Gustave Doré Ogre et génie

Gustave Doré Ogre et génie, Musées de la ville de Strasbourg, 19 €

On lira avec intérêt ce recueil de 6 études autour de l’œuvre dessinée de Gustave Doré, édité à l’occasion d’une exposition* conçue par Guillaume Dégé et présentée par le Musée d’art moderne et contemporain de Strasbourg. La ville possède en effet une très riche collection d’œuvres du dessinateur, né dans la capitale alsacienne en 1832, mais rapidement parti à Bourg en Bresse puis à Paris. L’opus ne prétend pas explorer Doré dans son ensemble, mais propose de s’émerveiller de ce génie précoce à l’imagination satirique prodigieuse. Deux approches sont privilégiées : l’une, classique, s’intéresse à l’artiste et à l’éclosion de son talent de caricaturiste et d’illustrateur – à seize ans à peine le voilà déjà signant un contrat avec Philipon pour la fourniture hebdomadaire de dessins au Journal pour rire ! L’originalité du recueil tient à une autre démarche, qui vise à redécouvrir l’incroyable créativité du jeune auteur de bandes dessinées, à l’aune d’artistes postérieurs, pour certains très proches de nous (cinéastes, dessinateurs de presse ou de bd), et dont le travail s’apparente du point de vue de la démarche à certains aspects de celui de Doré mais sans rien lui devoir. Voilà bien l’étonnant point de vue adopté par trois des cinq auteurs, qui confrontent l’artiste du XIXe siècle à Willem, Méliès ou Gotlib, Trondheim et Marc-Antoine Mathieu (occasion de découvrir un Martial Guédron passionné de BD) ou d’autres encore, alors que depuis la mort de Doré, nul ou presque ne s’est réclamé de l’extraordinaire richesse des histoires en images qu’il a réalisées dans ses jeunes années (les plus extraordinaires sont sans doute Trois artistes incompris ; Des-agréments d’un voyage d’agrément (1851) et Histoire pittoresque, dramatique et caricaturale de la Sainte Russie - 1854).
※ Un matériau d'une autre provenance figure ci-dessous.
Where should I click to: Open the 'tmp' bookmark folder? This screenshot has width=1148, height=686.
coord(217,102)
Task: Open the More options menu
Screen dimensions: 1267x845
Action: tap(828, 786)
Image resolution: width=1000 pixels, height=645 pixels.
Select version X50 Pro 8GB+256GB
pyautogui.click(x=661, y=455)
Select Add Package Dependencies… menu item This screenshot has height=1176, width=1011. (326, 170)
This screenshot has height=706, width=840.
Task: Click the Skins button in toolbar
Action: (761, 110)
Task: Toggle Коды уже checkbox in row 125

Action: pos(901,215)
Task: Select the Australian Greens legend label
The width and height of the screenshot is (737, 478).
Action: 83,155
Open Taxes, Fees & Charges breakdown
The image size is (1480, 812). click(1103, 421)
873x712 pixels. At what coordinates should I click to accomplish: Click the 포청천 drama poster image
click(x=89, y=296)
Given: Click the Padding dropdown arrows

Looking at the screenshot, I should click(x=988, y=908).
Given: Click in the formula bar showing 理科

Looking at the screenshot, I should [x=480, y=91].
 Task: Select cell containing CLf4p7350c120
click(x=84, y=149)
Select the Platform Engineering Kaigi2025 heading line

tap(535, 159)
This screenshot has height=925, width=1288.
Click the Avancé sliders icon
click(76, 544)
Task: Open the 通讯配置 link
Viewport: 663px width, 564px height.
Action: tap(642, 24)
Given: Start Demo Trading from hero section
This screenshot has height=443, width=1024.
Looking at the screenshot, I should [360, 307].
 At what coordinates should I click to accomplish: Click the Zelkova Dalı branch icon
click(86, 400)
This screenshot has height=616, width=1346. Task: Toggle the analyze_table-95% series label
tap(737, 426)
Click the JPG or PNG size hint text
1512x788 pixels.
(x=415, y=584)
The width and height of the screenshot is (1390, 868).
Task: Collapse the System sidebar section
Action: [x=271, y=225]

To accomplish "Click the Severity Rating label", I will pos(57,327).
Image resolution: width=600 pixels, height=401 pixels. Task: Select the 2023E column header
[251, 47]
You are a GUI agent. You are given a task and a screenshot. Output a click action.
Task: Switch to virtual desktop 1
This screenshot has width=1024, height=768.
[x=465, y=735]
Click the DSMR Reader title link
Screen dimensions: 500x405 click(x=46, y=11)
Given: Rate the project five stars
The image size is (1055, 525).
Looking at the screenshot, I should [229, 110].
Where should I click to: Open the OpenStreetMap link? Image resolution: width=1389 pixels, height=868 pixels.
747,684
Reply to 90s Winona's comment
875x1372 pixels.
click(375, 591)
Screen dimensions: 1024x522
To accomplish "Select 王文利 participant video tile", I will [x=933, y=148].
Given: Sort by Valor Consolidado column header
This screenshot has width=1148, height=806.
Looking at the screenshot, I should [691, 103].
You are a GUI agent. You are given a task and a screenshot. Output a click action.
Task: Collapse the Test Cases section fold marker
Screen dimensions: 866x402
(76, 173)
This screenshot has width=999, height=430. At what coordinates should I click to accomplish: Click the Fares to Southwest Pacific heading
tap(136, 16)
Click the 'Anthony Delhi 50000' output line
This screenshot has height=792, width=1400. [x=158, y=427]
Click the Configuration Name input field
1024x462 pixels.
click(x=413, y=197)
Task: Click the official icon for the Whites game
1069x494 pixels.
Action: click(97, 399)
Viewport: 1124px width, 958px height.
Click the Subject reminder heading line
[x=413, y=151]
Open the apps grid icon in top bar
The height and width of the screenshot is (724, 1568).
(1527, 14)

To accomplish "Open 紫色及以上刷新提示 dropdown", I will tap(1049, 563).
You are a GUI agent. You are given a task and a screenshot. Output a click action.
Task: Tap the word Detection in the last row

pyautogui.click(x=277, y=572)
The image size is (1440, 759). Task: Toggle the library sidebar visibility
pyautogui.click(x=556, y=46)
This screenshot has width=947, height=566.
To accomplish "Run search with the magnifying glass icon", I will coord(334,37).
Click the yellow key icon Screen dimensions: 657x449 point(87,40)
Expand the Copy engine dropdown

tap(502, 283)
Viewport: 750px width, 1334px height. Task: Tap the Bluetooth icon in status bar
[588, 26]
Il ne s’agit donc pas de traquer d’éventuels héritages (qui existent néanmoins), mais de pister des points communs dans les processus créatifs. Une manière inhabituelle et quelque peu décalée d’explorer un auteur ancien à la lumière de talents d’aujourd’hui, dans une logique moins académique mais certainement très jouissive !

Un cahier des illustrations les plus « modernes » et les plus créatives (selon nos critères contemporains) de Doré mises en pages de façon à accentuer le génie graphique du dessinateur, amplifie sans conteste l’intérêt de l’ouvrage.

GD, mars 2014

Table des matières : « Doré et l’emprise de l’illustration (M-J. Geyer) ; « Jusqu’au bout de la plume » (G. Dégé) ; « Par le glaive, la lance et l’estoc » (O. Deloignon) ; « Sans maître et sans études classiques, mais d’un rang distingué des arts (M. Guédron) ; « Héritiers par la bande » (A. Sausverd) ; « Le cinéma de Gustave Doré ou le désir du mouvement » (Th. Laps)

*Titre de l’exposition : « Doré & Friends. Dessin, illustration, bande dessinée, cinéma », jusqu'au 25 mai 2014 au Musées d’Art Moderne et Contemporain de la Ville de Strasbourg.

Visualiser sur Gallica Histoire de la Sainte Russie et Dés-agréments d’un voyage

Extrait de Dés-agréments d'un voyage d'agrément (1854)

Extrait de Dés-agréments d'un voyage d'agrément (1854)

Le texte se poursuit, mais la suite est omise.